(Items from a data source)
↓↓↓

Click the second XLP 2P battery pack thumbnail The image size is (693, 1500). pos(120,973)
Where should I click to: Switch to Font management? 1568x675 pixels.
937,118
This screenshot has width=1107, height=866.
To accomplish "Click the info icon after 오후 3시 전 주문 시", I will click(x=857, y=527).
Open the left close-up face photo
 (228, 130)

↑↑↑
↓↓↓

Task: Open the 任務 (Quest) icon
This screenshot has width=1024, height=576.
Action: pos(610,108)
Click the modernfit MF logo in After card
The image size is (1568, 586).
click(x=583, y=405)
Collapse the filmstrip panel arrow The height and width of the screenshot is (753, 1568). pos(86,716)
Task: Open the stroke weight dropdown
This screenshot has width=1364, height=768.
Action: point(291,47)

↑↑↑

Revise everything in the data from the line containing "Task: Open the 任務 (Quest) icon" down through the line containing "Action: point(291,47)", replacing "screenshot" with "capture" and keeping all else unchanged.

Task: Open the 任務 (Quest) icon
This capture has width=1024, height=576.
Action: pos(610,108)
Click the modernfit MF logo in After card
The image size is (1568, 586).
click(x=583, y=405)
Collapse the filmstrip panel arrow The height and width of the capture is (753, 1568). pos(86,716)
Task: Open the stroke weight dropdown
This capture has width=1364, height=768.
Action: point(291,47)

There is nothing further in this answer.